EXTRACTED DATA:
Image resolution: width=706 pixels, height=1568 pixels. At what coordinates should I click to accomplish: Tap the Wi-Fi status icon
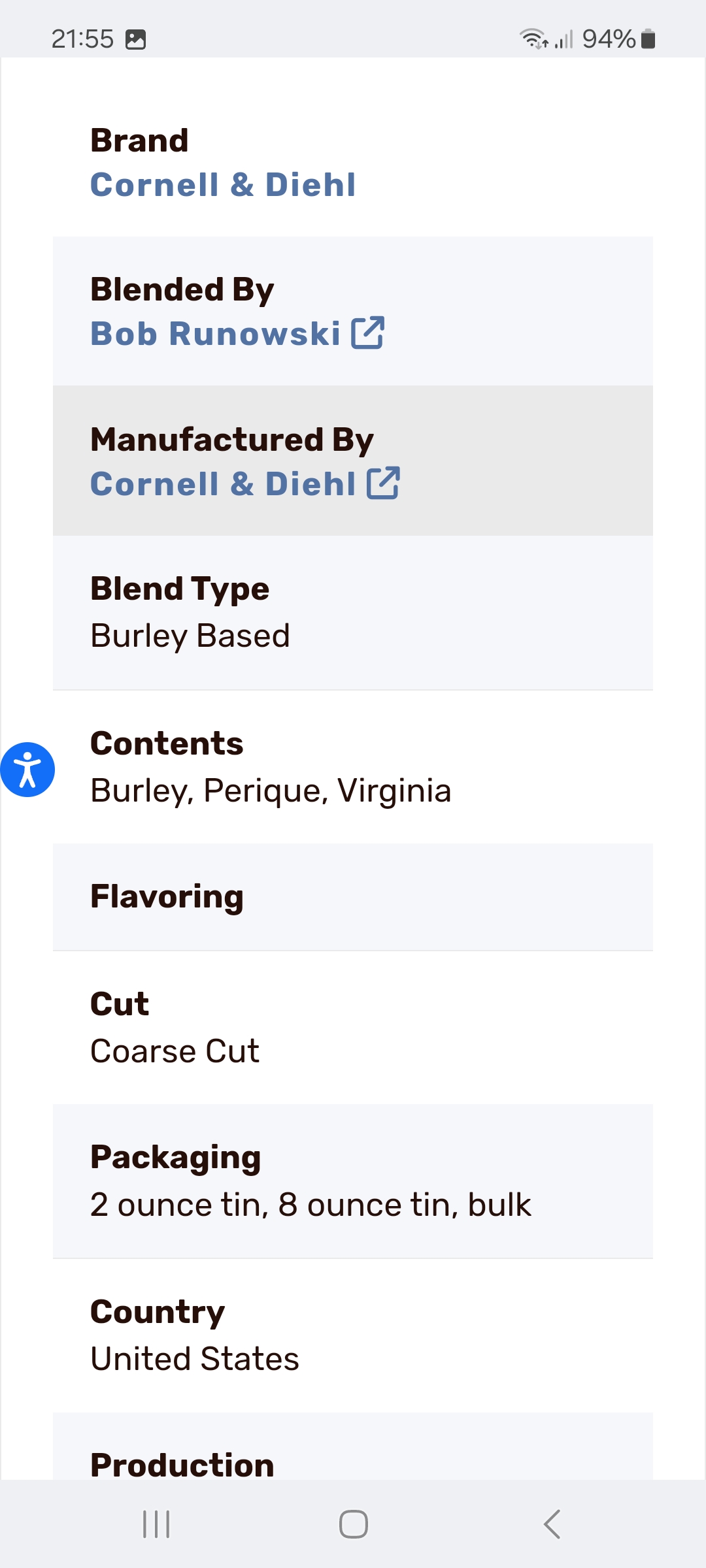pos(533,39)
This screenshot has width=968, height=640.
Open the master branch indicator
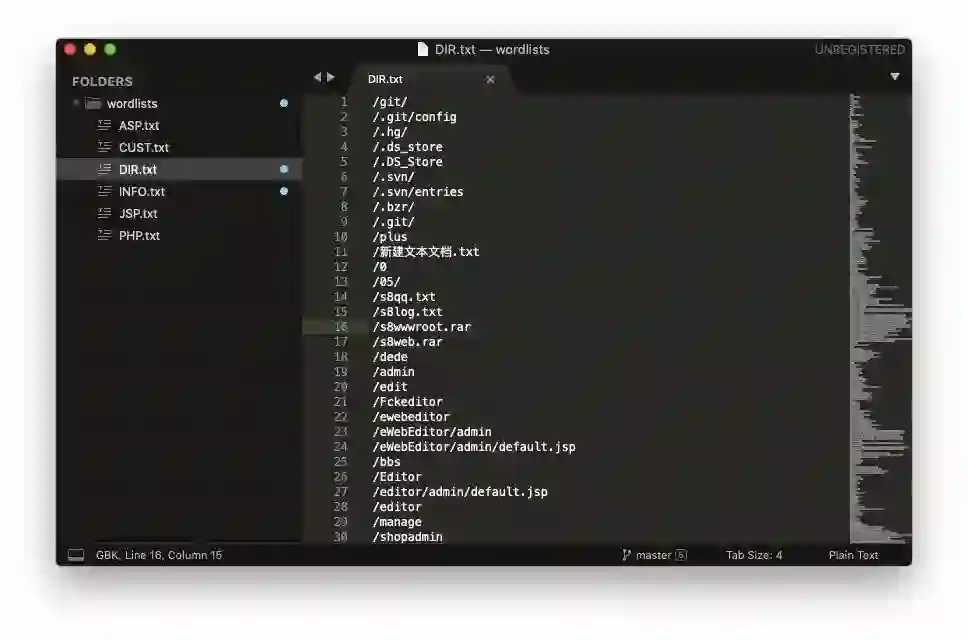(x=653, y=555)
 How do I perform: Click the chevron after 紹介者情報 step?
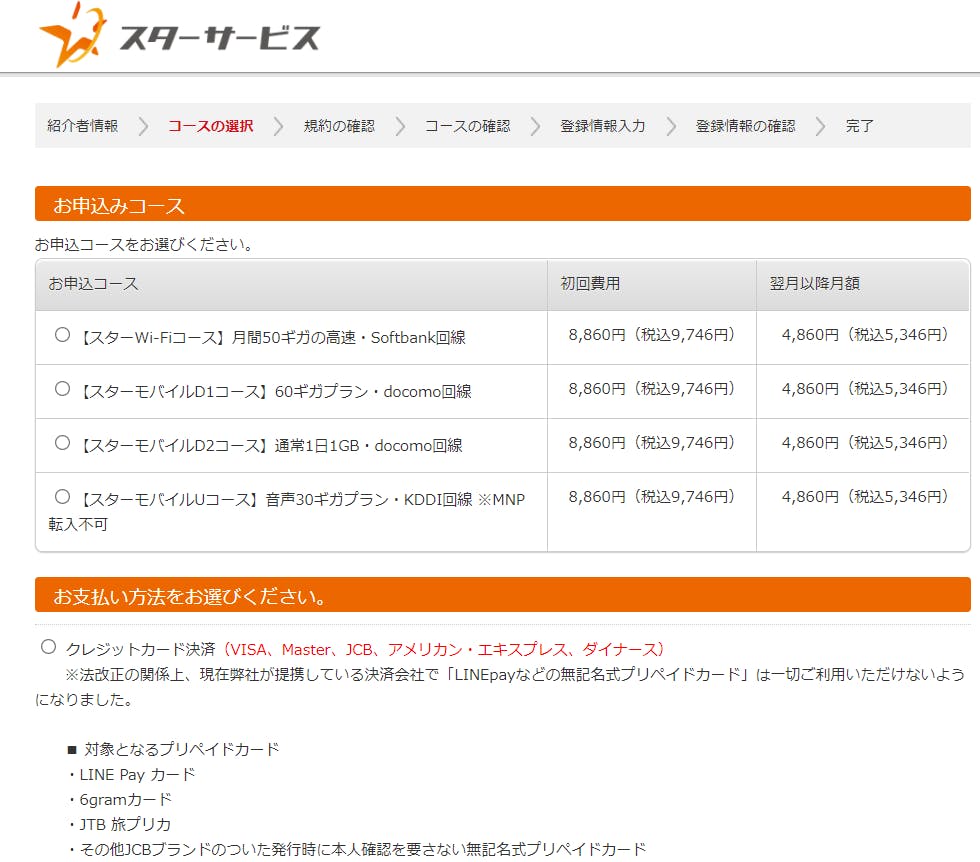point(143,126)
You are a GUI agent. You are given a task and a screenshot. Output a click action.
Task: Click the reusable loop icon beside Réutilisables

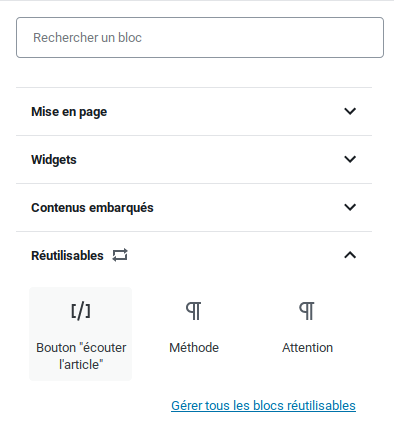click(x=120, y=255)
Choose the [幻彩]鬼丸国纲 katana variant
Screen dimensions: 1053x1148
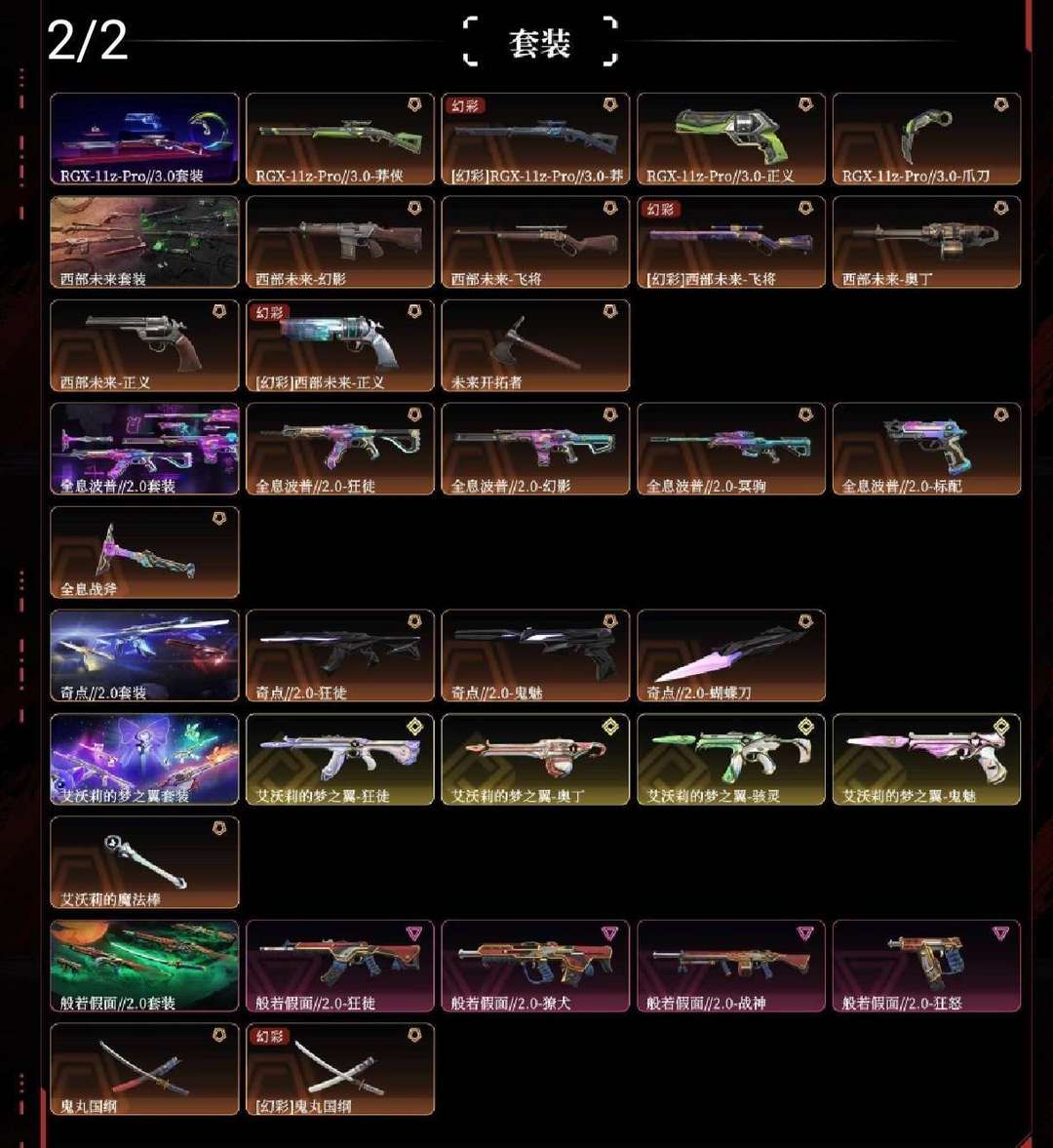click(x=340, y=1069)
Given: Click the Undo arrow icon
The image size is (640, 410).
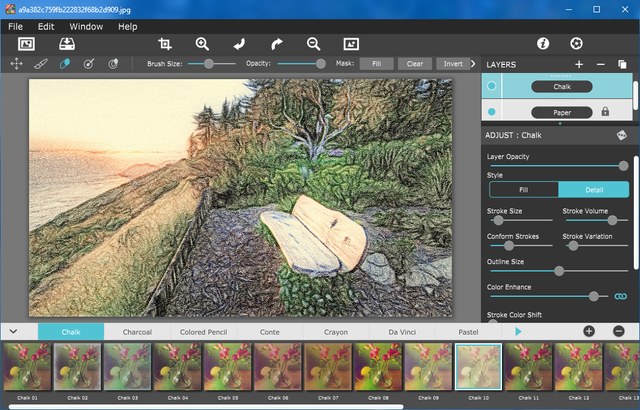Looking at the screenshot, I should (x=239, y=44).
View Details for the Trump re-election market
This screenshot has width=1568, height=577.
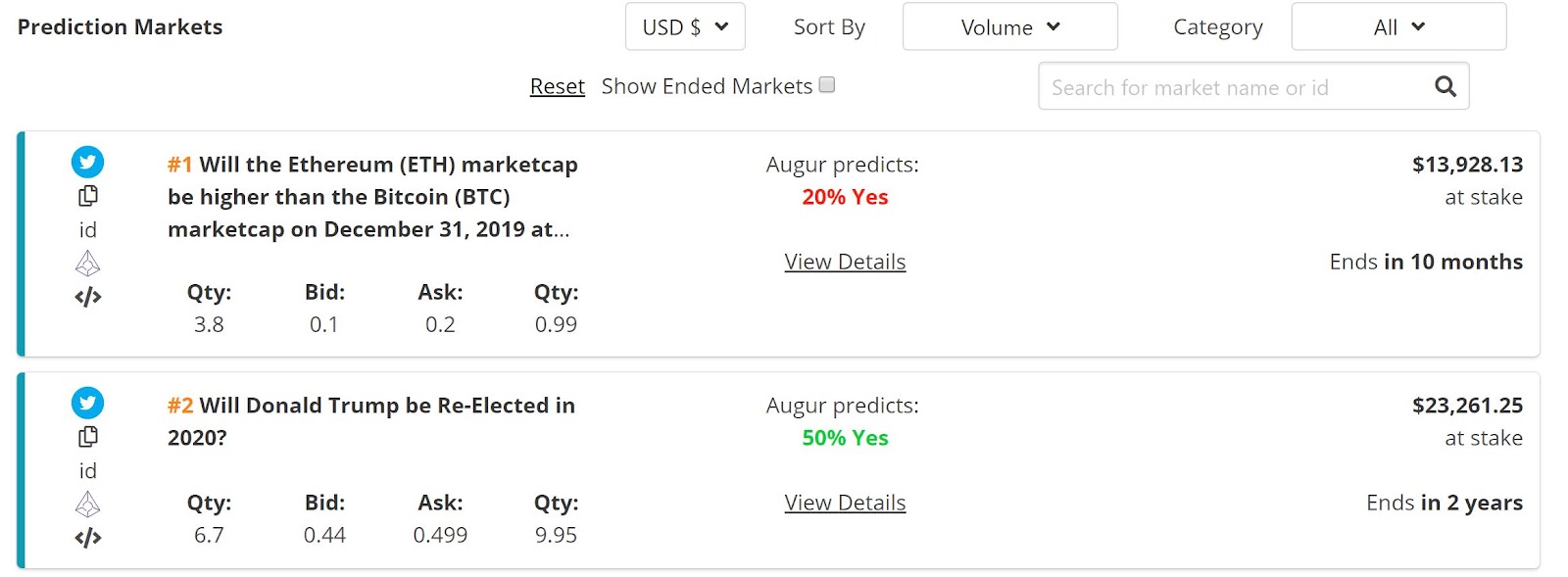[845, 503]
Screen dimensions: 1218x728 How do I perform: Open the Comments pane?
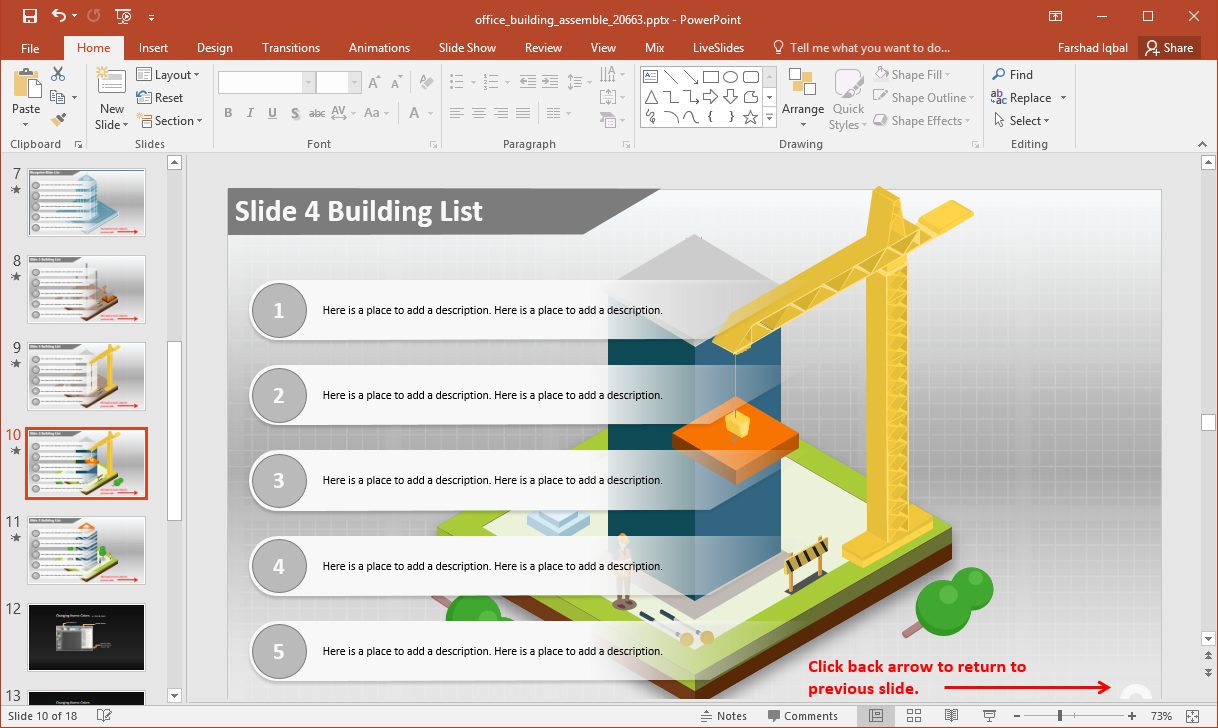pos(805,715)

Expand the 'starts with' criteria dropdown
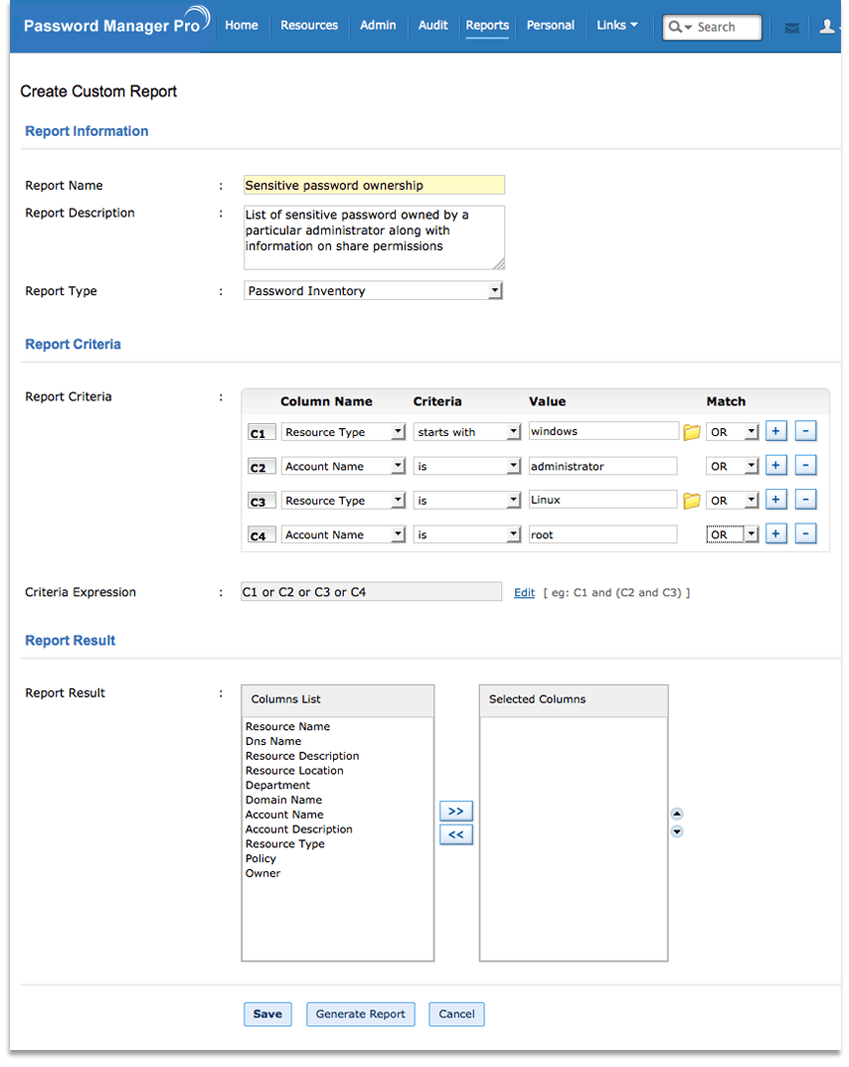pos(468,432)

TASK DIRECTIONS: Could you copy out all of the records above word for word, leaving out the pictures?

ANSWER TO THIS TASK:
Image resolution: width=706 pixels, height=1568 pixels. At what coordinates should I click to accomplish: Tap the Wi-Fi status icon
pos(533,39)
This screenshot has width=968, height=640.
Open the master branch indicator
(x=653, y=555)
 How do I perform: Click the chevron after 紹介者情報 step?
point(143,126)
You are a GUI agent. You are given a task and a screenshot. Output a click action.
Task: Click the reusable loop icon beside Réutilisables

click(x=120, y=255)
Choose the [幻彩]鬼丸国纲 katana variant
Screen dimensions: 1053x1148
click(x=340, y=1069)
Given: Click the Undo arrow icon
The image size is (640, 410).
Looking at the screenshot, I should (x=239, y=44).
View Details for the Trump re-election market
This screenshot has width=1568, height=577.
[845, 503]
Screen dimensions: 1218x728 How do I perform: Open the Comments pane?
pos(805,715)

Expand the 'starts with' criteria dropdown
pos(468,432)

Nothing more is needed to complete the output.